Hubo un tiempo que me desesperé, porque no veía que los niños avanzaran en la lectura y escritura, analicé qué es lo que estaba haciendo mal en mi práctica o en qué podía mejorar para que avanzaran. Así que, volví a buscar otra estrategia, puse en práctica el método silábico. Para esto, diario usábamos una copia de las sílabas, repetían en voz alta dos letras con sus respectivos fonemas en sílabas, enseguida escribían en su libreta palabras que les dictaba con esas mismas sílabas. Este método me sirvió, lo usamos hasta el término del ciclo escolar.
Con los padres de familia...
Los padres de familia no eran como yo tenía la impresión de ellos- enojones, estrictos, negativos, groseros- sino, fue todo lo contrario, papás comprometidos con las labores educativas de sus hijos.

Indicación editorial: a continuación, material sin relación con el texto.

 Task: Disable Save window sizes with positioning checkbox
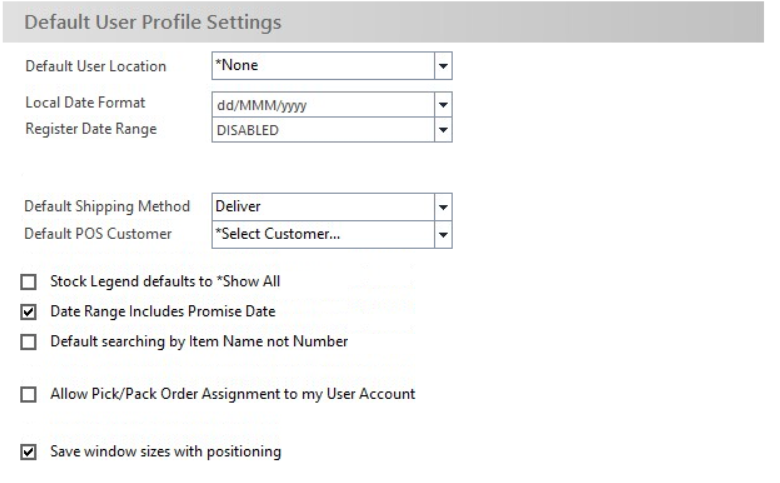(x=28, y=452)
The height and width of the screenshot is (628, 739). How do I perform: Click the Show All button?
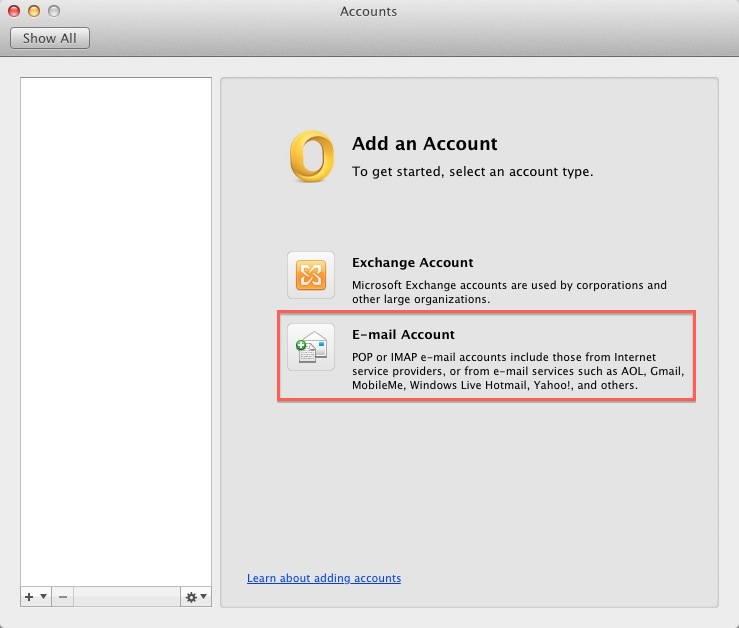pos(50,38)
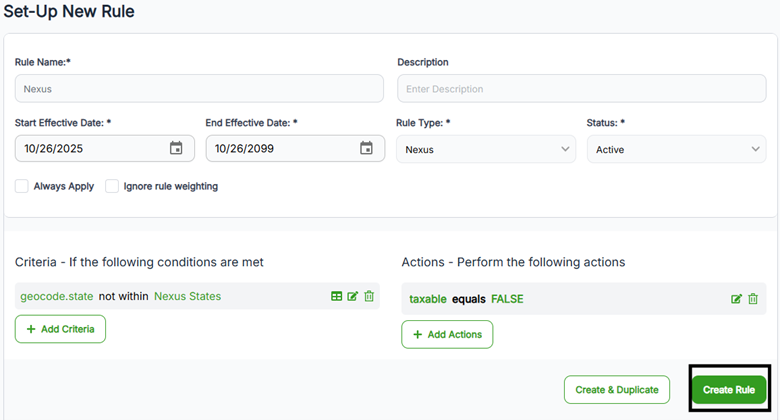Delete the taxable equals FALSE action
The width and height of the screenshot is (780, 420).
tap(753, 299)
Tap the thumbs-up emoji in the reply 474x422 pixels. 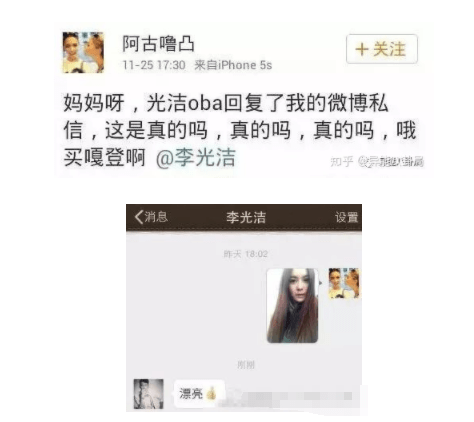[211, 394]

Pero, no participativos en cuestiones relacionados a la escuela.
Hubo trabajo colaborativo con los padres de familia, el director, los estudiantes y yo para lograr la alfabetización, el cuál era el propósito que teníamos en común como equipo.
Tenerlos en primero y segundo grado...
Al terminar el ciclo, me fui satisfecha de mi labor que realicé, de los avances que noté en cada uno de ellos como en su aprendizaje y en su capacidad de desenvolverse ante la sociedad. Pero, no sólo ellos aprendieron, yo al igual que ellos aprendí que el amor y la dedicación son las mejores herramientas para alcanzar lo que uno se proponga.

Me ofrecieron la oportunidad de seguir con ellos en segundo grado. Actualmente, tengo la dicha de estarles enseñando nuevos conocimientos, de usar diversas estrategias de aprendizaje y de reforzar la lectura y escritura para que continúen su camino en los próximos años escolares con éxito. Puedo decir con seguridad que los conozco, que conozco cuales son sus estilos de aprendizaje, cuales son sus intereses, como se llevan entre ellos, a quienes les cuesta dificultad convivir con otros, cuales son sus áreas de oportunidad y áreas de fortaleza, quienes aún no han podido la alfabetización, el cual sigue siendo otro reto en mi práctica docente. La docencia es una profesión única y bella, en la que tengo la dicha de convivir con niños con mentes grandiosas y corazones honestos.
Mi camino no termina aquí, mi camino apenas va comenzando y no me rendiré hasta que esos dos estudiantes que faltan por escribir y leer lo logren.
Concluyo con esta frase:
"La vocación no se hace, con eso se nace".